Questions
1 - D'après l'extrait sur la diversité taxonomique, sur quoi repose l'évaluation de la diversité taxonomique des assemblages ?
2 - Restituez mot pour mot le passage de l'extrait sur la diversité taxonomique, en commençant aux mots « La diversité taxonomique » et en vous arrêtant après les mots « 1988 ; Heino, 2002). ».

Extrait du texte
════════

Diversité taxonomique

   La diversité taxonomique des assemblages est évaluée sur la base de la classification scientifique des espèces. Trois indices ont été retenus pour décrire cette facette de la diversité :
 La richesse en espèces de l’assemblage (Species Richness, SR), qui est l’évaluation de la diversité biologique la plus couramment utilisée en écologie (Gotelli & Colwell, 2001), notamment pour étudier le fonctionnement des écosystèmes (e.g. Symstad et al., 2003), analyser les patrons de distribution d’espèces à large échelle (e.g. Collen et al., 2014), évaluer les impacts anthropiques sur les milieux naturels (e.g. Chamberlain & Fuller, 2000), ou encore identifier les zones à protéger en priorité (e.g. Trebilco et al., 2011). Une richesse spécifique élevée traduit potentiellement une grande diversité d’habitats et de ressources qu’il est important de protéger (May, 1988 ; Heino, 2002).

════════

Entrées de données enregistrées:

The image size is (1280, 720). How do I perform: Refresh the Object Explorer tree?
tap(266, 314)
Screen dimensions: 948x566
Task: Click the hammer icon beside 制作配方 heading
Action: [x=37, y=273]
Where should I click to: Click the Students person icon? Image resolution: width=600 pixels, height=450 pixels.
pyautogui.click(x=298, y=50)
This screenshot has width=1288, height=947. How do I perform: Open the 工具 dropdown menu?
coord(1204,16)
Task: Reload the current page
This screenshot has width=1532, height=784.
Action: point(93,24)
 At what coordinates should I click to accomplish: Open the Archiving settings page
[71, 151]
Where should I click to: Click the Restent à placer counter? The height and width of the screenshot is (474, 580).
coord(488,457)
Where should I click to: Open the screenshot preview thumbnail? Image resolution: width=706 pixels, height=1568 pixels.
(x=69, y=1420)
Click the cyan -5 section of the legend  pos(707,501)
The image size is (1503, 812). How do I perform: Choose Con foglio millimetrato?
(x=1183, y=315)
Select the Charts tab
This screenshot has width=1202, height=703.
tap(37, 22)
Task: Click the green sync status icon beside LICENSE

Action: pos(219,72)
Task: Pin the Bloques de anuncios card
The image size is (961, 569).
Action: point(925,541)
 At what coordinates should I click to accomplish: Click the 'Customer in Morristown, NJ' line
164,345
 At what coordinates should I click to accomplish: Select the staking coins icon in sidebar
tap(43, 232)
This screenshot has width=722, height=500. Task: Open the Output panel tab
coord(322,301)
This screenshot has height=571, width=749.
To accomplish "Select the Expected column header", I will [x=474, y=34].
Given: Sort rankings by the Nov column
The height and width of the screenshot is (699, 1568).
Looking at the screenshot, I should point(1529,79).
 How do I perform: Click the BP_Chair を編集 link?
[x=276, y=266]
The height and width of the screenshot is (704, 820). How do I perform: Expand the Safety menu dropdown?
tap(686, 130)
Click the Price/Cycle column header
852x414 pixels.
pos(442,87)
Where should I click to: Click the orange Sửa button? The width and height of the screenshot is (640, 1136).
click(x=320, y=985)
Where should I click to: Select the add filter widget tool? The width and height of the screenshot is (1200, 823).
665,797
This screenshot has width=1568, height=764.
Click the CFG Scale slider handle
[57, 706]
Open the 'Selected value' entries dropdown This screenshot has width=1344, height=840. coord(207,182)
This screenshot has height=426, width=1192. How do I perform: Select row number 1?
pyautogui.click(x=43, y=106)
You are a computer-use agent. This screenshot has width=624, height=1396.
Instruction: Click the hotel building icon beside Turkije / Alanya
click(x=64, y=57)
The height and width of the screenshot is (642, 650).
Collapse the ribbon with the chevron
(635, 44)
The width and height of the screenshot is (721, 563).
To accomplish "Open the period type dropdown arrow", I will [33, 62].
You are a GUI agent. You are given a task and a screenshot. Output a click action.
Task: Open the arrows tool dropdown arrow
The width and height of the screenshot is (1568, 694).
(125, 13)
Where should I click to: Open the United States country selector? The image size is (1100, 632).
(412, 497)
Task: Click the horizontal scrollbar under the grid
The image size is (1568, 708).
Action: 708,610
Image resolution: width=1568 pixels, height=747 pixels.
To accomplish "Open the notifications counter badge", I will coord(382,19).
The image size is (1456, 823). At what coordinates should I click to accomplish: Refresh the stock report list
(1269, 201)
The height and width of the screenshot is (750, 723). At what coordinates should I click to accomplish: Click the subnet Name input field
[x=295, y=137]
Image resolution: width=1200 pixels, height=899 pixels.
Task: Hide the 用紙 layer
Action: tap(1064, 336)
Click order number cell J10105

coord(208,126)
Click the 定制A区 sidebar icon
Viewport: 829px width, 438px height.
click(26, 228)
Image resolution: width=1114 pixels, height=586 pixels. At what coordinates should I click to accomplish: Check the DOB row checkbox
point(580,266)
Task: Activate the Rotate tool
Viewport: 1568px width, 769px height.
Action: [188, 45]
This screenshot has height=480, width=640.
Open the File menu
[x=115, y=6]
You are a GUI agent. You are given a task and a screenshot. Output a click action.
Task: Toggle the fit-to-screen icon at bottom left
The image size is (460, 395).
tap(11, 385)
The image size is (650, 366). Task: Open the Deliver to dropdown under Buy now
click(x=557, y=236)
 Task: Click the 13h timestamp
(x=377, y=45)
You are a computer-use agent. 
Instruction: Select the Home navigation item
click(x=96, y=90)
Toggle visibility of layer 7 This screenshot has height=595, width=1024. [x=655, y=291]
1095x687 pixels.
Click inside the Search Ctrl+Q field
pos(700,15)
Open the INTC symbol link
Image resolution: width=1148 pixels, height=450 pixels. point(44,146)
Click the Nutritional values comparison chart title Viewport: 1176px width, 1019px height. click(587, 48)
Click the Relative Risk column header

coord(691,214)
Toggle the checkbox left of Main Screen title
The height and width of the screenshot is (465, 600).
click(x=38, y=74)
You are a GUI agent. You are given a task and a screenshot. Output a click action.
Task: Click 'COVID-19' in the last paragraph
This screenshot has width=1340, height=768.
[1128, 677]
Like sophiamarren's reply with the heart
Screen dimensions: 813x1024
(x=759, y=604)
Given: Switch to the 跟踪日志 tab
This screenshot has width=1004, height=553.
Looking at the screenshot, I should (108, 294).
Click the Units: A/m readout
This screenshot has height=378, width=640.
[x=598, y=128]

════════

Réponses
1 - Sur la classification scientifique des espèces.

2 -
La diversité taxonomique des assemblages est évaluée sur la base de la classification scientifique des espèces. Trois indices ont été retenus pour décrire cette facette de la diversité :
 La richesse en espèces de l’assemblage (Species Richness, SR), qui est l’évaluation de la diversité biologique la plus couramment utilisée en écologie (Gotelli & Colwell, 2001), notamment pour étudier le fonctionnement des écosystèmes (e.g. Symstad et al., 2003), analyser les patrons de distribution d’espèces à large échelle (e.g. Collen et al., 2014), évaluer les impacts anthropiques sur les milieux naturels (e.g. Chamberlain & Fuller, 2000), ou encore identifier les zones à protéger en priorité (e.g. Trebilco et al., 2011). Une richesse spécifique élevée traduit potentiellement une grande diversité d’habitats et de ressources qu’il est important de protéger (May, 1988 ; Heino, 2002).